HARMONIA: Improved Data Center Resource Management
ECE Assistant Professor Devesh Tiwari, in collaboration with Mississippi State University, is leading a $500K NSF grant for creating “HARMONIA: New Methods for Colocating Multiple QoS-Sensitive Jobs.” The project will provide a family of novel unconventional resource strategies leveraging the principles of Bayesian Optimization (BO), but introducing novel innovations to BO and demonstrating its usefulness toward data center resource management.
Abstract Source: NSF
Data centers and high performance computing (HPC) systems are considered the backbone of all modern-day computational needs for services ranging from Web search to emails; from video streaming to file sharing; from social media platforms to scientific computing.
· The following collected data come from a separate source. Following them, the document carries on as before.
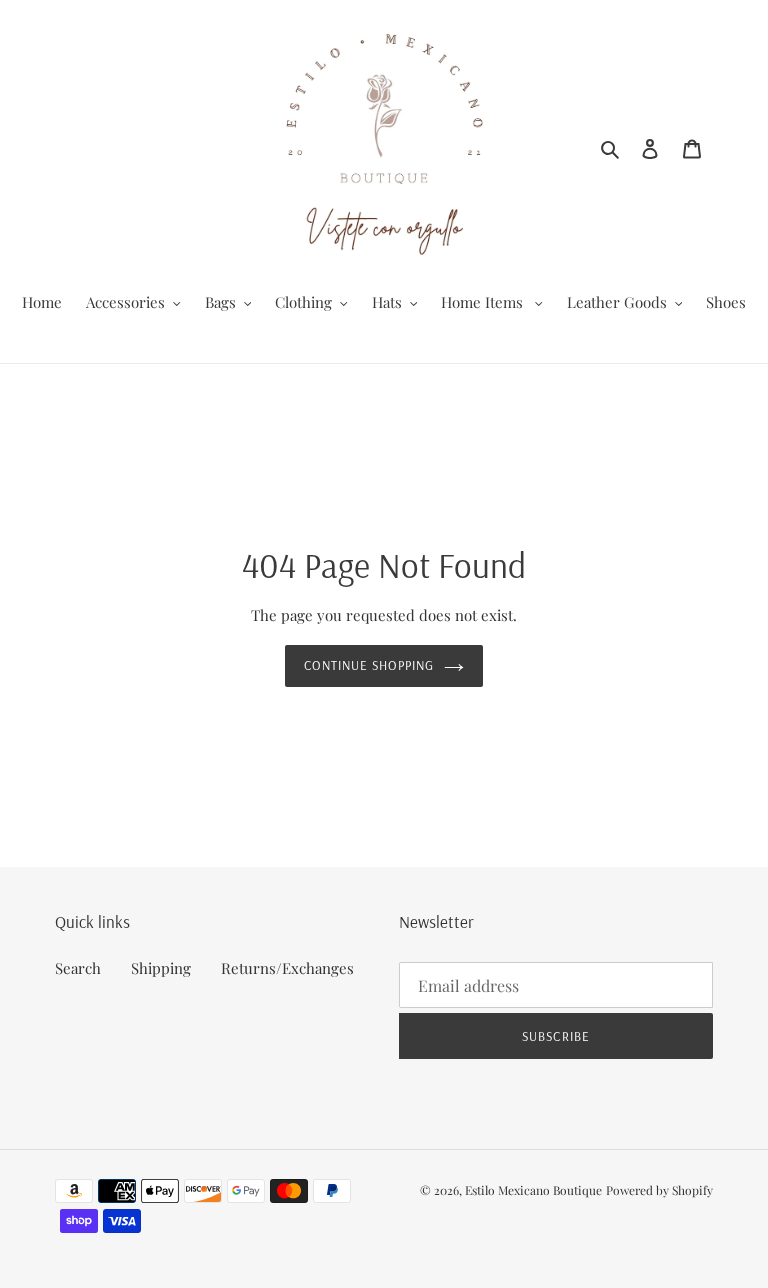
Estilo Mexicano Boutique (533, 1190)
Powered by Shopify (659, 1190)
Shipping (161, 968)
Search (78, 968)
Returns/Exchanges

Today, contemporary data center job schedulers employ conservative resource sharing strategies among applications co-running on the same physical server. Current strategies are conservative to ensure that tight latency requirements for latency-critical applications are met; however, this conservatism leads to huge underutilization of expensive computing resources, which incurs both capital and operational expenses. HARMONIA proposes a family of novel unconventional resource strategies leveraging the principles of Bayesian Optimization (BO), but introducing novel innovations to BO and demonstrating its usefulness toward data center resource management. HARMONIA will capture the impact of resource allocation on application performance using BO-based learning models, and partition the shared resources and adjust hardware/software knobs accordingly to maximize the performance of individual applications and the system utilization. To achieve practicality and scalability, HARMONIA employs a pool of approximately-accurate online learning models which are lightweight instead of a heavyweight, fully-accurate model. Incoming applications are placed and co-located with existing applications in a dynamic, efficient, and non-intrusive manner by the HARMONIA runtime framework.
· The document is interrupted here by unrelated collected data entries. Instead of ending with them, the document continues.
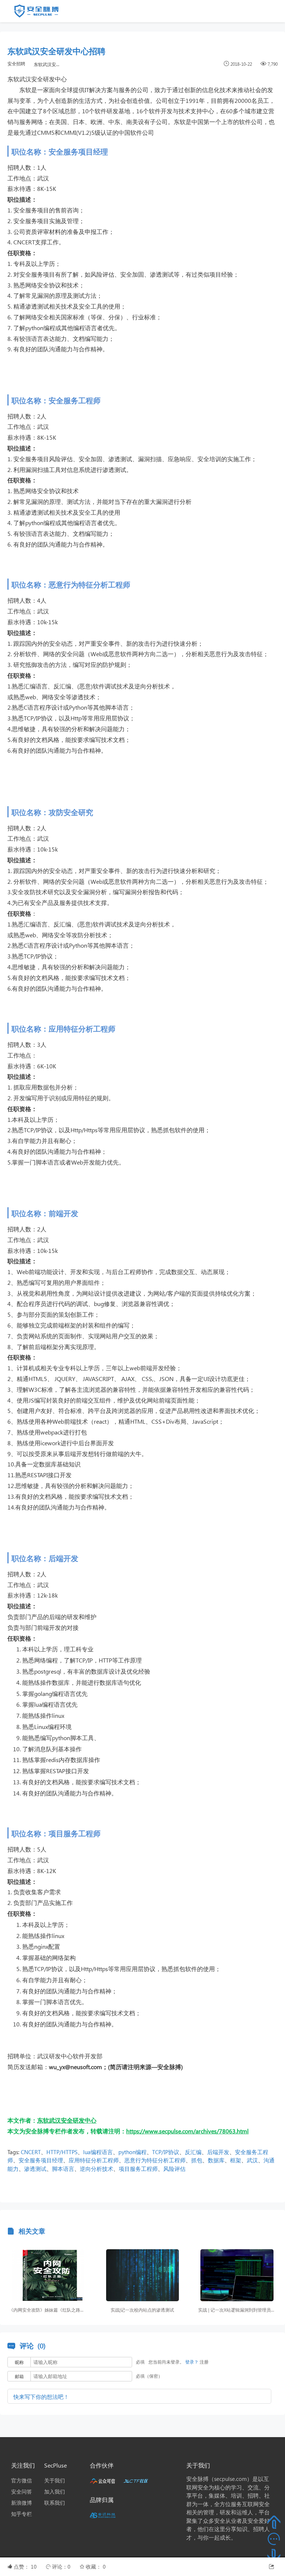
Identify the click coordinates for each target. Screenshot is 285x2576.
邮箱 (19, 2376)
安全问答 (21, 2491)
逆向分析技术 (96, 2168)
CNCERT (31, 2152)
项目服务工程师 (138, 2168)
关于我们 (54, 2480)
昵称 (19, 2362)
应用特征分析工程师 (94, 2160)
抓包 (196, 2160)
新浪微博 (21, 2502)
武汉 (252, 2160)
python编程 (132, 2152)
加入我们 (54, 2491)
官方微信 (21, 2480)
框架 (235, 2160)
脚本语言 (63, 2168)
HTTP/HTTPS (62, 2152)
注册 (204, 2362)
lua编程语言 (98, 2152)
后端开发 (218, 2152)
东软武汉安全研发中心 (48, 64)
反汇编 (193, 2152)
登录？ (192, 2362)
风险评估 (174, 2168)
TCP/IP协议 (165, 2152)
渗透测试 (35, 2168)
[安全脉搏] (42, 12)
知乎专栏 (21, 2513)
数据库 (216, 2160)
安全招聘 (16, 63)
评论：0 (62, 2566)
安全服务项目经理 (41, 2160)
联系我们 (54, 2502)
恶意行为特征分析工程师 (155, 2160)
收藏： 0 (96, 2566)
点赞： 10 (26, 2566)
Outcomes of this project will influence and impact the operations of modern data centers, which serve our computational needs for a variety of workloads including short-running latency-critical application (e.g., machine learning inferences, web search queries, microservices) and long-running throughput-oriented workloads (e.g., scientific simulations). Improving the utilization of large-scale data centers and HPC systems will lead to better cost savings and a lower carbon footprint. Planned educational and outreach activities for the project HARMONIA include enhancing graduate coursework and introducing a new monthly podcast on “concepts in computer systems” to better engage and prepare high school students. All developed tools, software artifacts, measured datasets will be made available to the research community for further enhancing the project outcomes and their impact.
This award reflects NSF’s statutory mission and has been deemed worthy of support through evaluation using the Foundation’s intellectual merit and broader impacts review criteria.